Update Kasus Penembakan Trump: Pelaku Terancam Pasal Percobaan Pembunuhan
Jaksa Federal Washington menyatakan pelaku akan didakwa atas penyerangan terhadap petugas federal dan penggunaan senjata api untuk kekerasan
Penulis:
Bobby W
Editor:
Febri Prasetyo
Ringkasan Berita:
- Cole Tomas Allen (31), tersangka penembakan di acara jamuan makan malam Gedung Putih yang menargetkan Donald Trump, dijadwalkan menjalani sidang perdana di pengadilan federal Washington pada Senin (27/4/2026)
- Pelaku meninggalkan manifesto yang menyebut dirinya sebagai "Pembunuh Federal yang Ramah" dan mengungkap rencana penyerangan terhadap Trump serta pejabat AS lainnya di Hotel Washington Hilton
- Allen melepaskan tembakan dengan shotgun ke arah agen Secret Service sebelum akhirnya dilumpuhkan
TRIBUNNEWS.COM – Kasus penembakan yang mengguncang acara jamuan makan malam koresponden Gedung Putih (White House Correspondents’ Association Dinner) memasuki babak baru.
Pria yang dituduh menembak seorang agen Secret Service saat mencoba menembus keamanan di lokasi keberadaan Presiden Donald Trump dijadwalkan hadir di pengadilan pada Senin (27/4/2026) untuk menghadapi tuntutan pidana.

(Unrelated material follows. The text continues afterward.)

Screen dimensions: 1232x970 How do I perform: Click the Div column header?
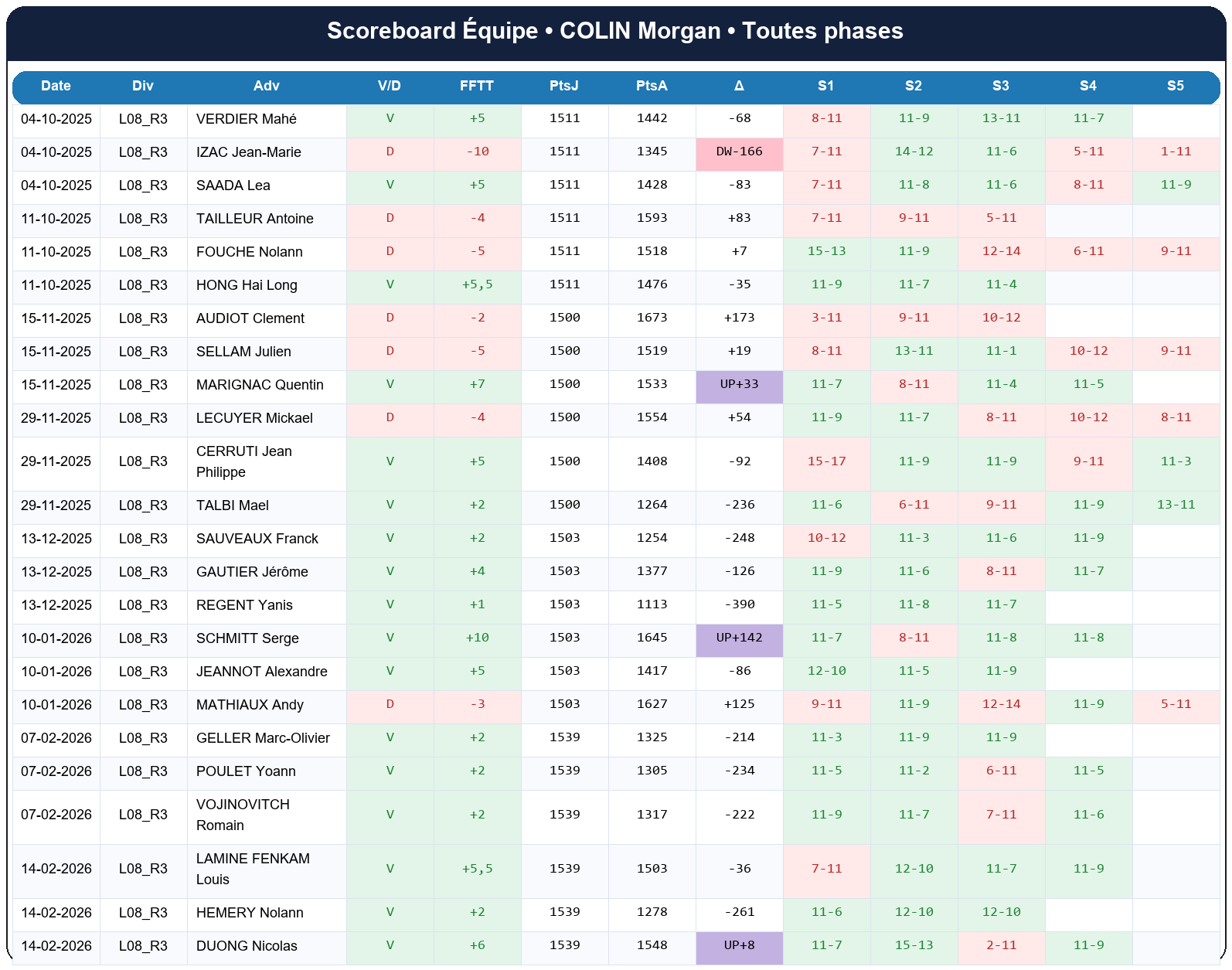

Pelaku yang diidentifikasi bernama Cole Tomas Allen (31) tersebut dijadwalkan segera menjalani sidang pertamanya di pengadilan federal Washington.
Hal ini terjadi dua hari setelah pihak berwenang menggagalkan serangan dalam acara tahunan yang dihadiri oleh para jurnalis dan politisi tersebut.
Manifesto Pelaku
Allen meninggalkan sebuah manifesto kepada anggota keluarganya.
Dalam dokumen tersebut, ia menyebut dirinya sebagai "Pembunuh Federal yang Ramah" dan membahas rencana untuk menargetkan pejabat senior pemerintahan Trump yang hadir di ballroom hotel.
Blanche menyebutkan bahwa target sosok pelaku yang berasal Torrance, California, tersebut kemungkinan besar termasuk Trump sendiri.
Allen dilaporkan telah memesan kamar di hotel Washington Hilton, lokasi di mana jamuan makan malam tersebut berlangsung, dan melakukan perjalanan dari California ke Washington menggunakan kereta api.
Insiden penembakan pada hari Sabtu itu sempat membuat para tamu undangan kocar-kacir mencari perlindungan di bawah meja.
Aparat penegak hukum segera melarikan para pejabat senior keluar dari ruangan.
Trump, yang dijadwalkan memberikan pidato malam itu, langsung dilarikan turun dari panggung oleh personel keamanan sesaat setelah tembakan terdengar.
Baca juga: Trump Akui Sempat Menolak Dievakuasi Saat Penembakan di Makan Malam Koresponden
Agenda Sidang
Sidang pada hari Senin ini diperkirakan akan berlangsung singkat.
Hakim akan memberitahukan hak-hak hukum Allen, sementara jaksa diprediksi akan meminta penahanan tersangka selama proses hukum berjalan.
Hingga kini belum jelas apakah Allen sudah memiliki pengacara untuk menanggapi tuduhan tersebut.